The OG does some funky number line diagrams in explaining this problem and I was wondering if there's another way. Just off the top of my head, to me, it seems like only solutions would be 3 and 4. The number 2 results in an undefined 0 in the denominator and the number 1 results in a negative denominator with a positive numerator, which would make the fraction negative and thus less than 0.

Thanks.
Here's the #1 thing to remember when using the OG: it's a great source of questions, but a horrible source of explanations. Especially for math, OG explanations are rarely the most efficient way to solve problems.

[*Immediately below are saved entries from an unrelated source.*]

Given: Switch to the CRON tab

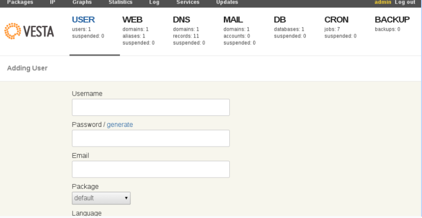Looking at the screenshot, I should tap(336, 20).
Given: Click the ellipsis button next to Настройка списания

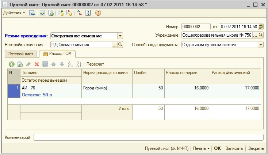Looking at the screenshot, I should click(x=115, y=45).
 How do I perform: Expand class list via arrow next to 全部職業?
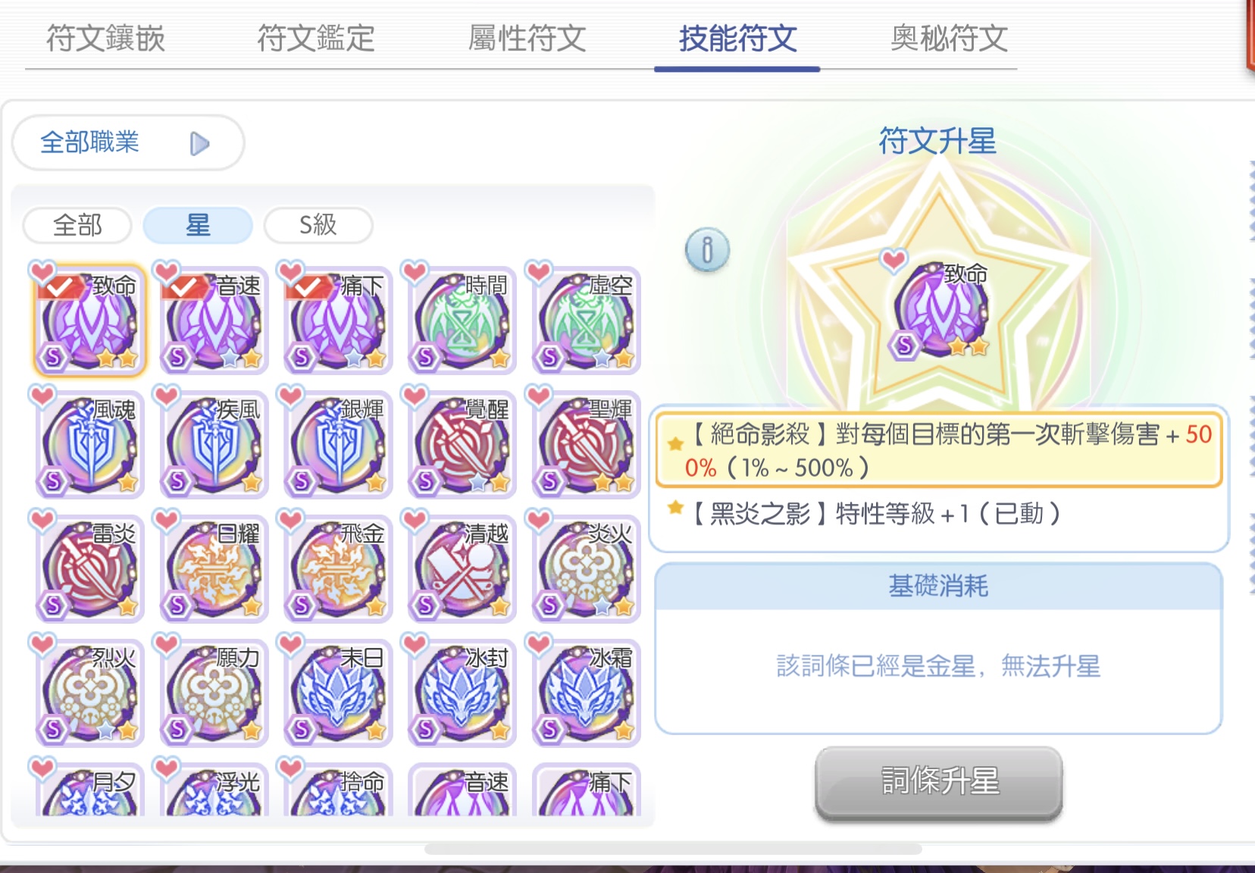tap(199, 143)
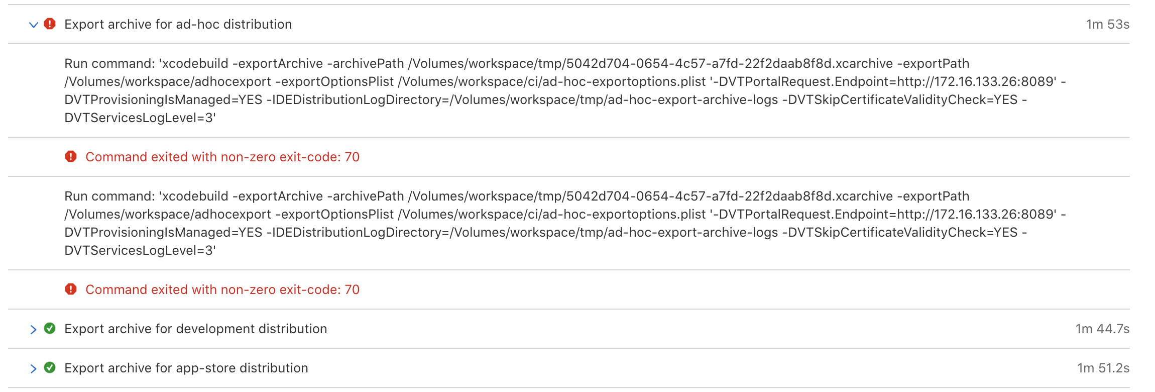Image resolution: width=1155 pixels, height=392 pixels.
Task: Select the 'Export archive for development distribution' title
Action: (196, 329)
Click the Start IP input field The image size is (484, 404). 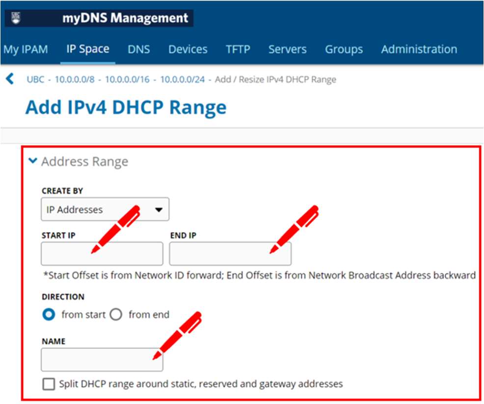[x=102, y=254]
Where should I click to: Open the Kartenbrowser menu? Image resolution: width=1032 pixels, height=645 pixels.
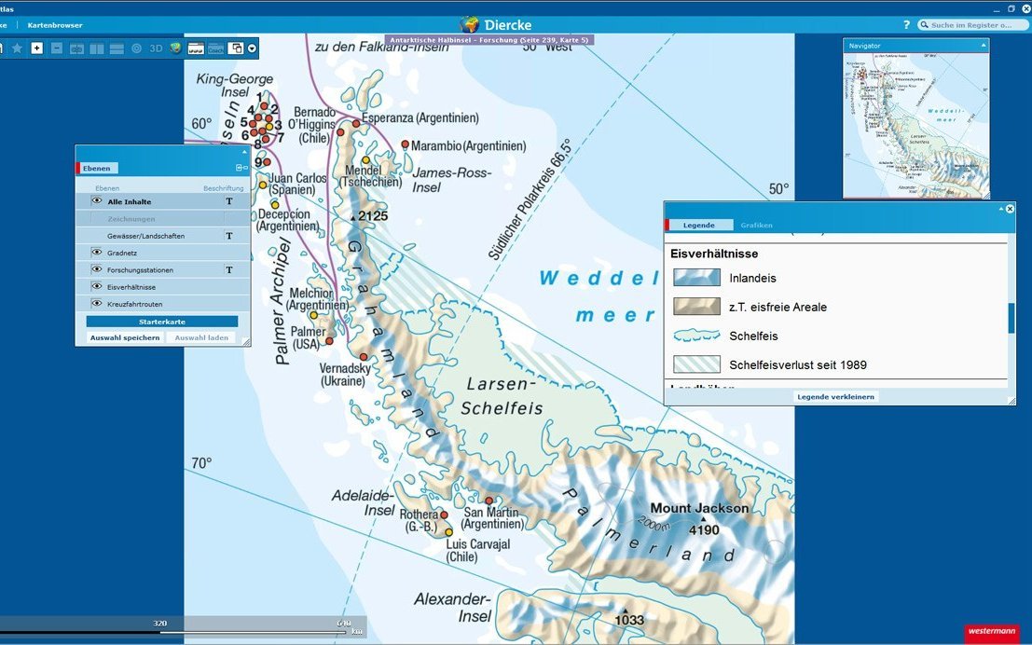[x=55, y=25]
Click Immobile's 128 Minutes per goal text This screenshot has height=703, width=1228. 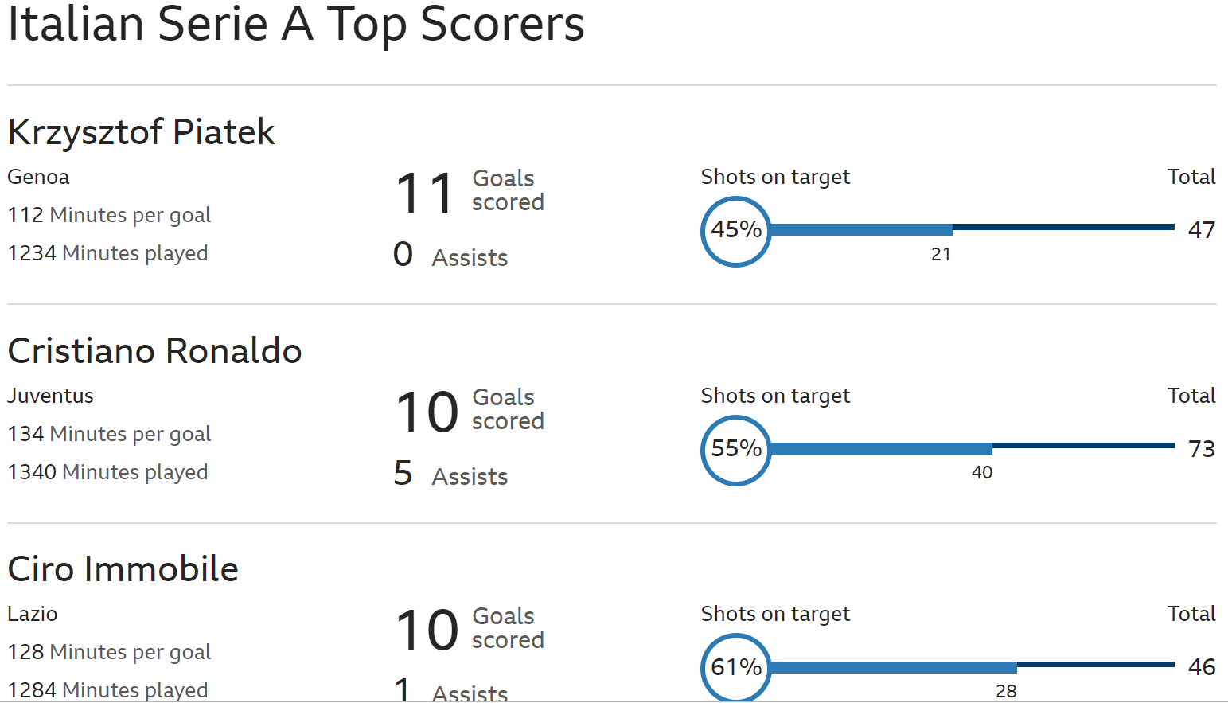click(x=109, y=652)
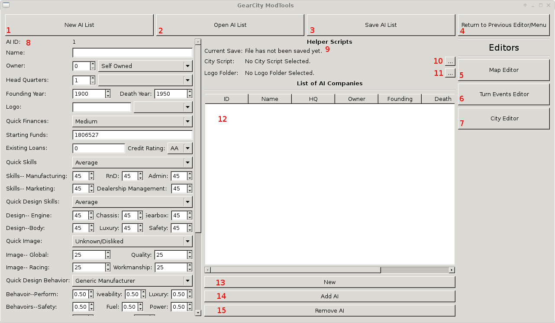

Since the biggest answer given is 5, plug 'n play is a great alternative way to solve this problem if you don't feel like doing all the algebra. We only care about integers less than 5 - and it's important to note that nowhere does it say we're limited to positive numbers - so let's start with 0, since it's easy to plug in.

If x=0, then we get:

2*3/-2 >= 0

Without calculation, we see that the left side is negative, so 0 doesn't work.
If x=1, we're also going to get +/-, so 1 is out.
If x=2, the denominator is 0, so that's right out.
If x=3, we have +/+.. we can quickly see that x=4 also gives +/+, so 3 and 4 both work.

A common mistake would be stopping without checking to see if any negative values also work.

If x=-1, then we have +/-.. no go.
If x=-2, then we have 0/- = 0... this works!
If x=-3, then we have 0/-... this works!
If x=-4, then we have +/-.. no go. We can also see that smaller values of x will lead to the same result.

So, the only values that fit are -3, -2, 3 and 4... choose D!

* * *

We could also use some math logic to solve. Let's break down into two cases:

1) (x+2)(x+3) / (x-2) = 0

and

2) (x+2)(x+3) / (x-2) > 0

For Case 1, the left side equals 0 if the numerator is 0, i.e. if x=-2 or -3.

For Case 2, the left side is greater than 0 if the numerator and denominator share the same sign (i.e. both - or both +). If x>2, then both will be positive... that gives us x=3 and x=4 as solutions. We can play around, but we'll soon see that there are no cases in which the top and bottom can both be negative, so there are no other solutions for case 2.

Each of cases 1 and 2 gives 2 possible values, so there are 4 solutions: choose D!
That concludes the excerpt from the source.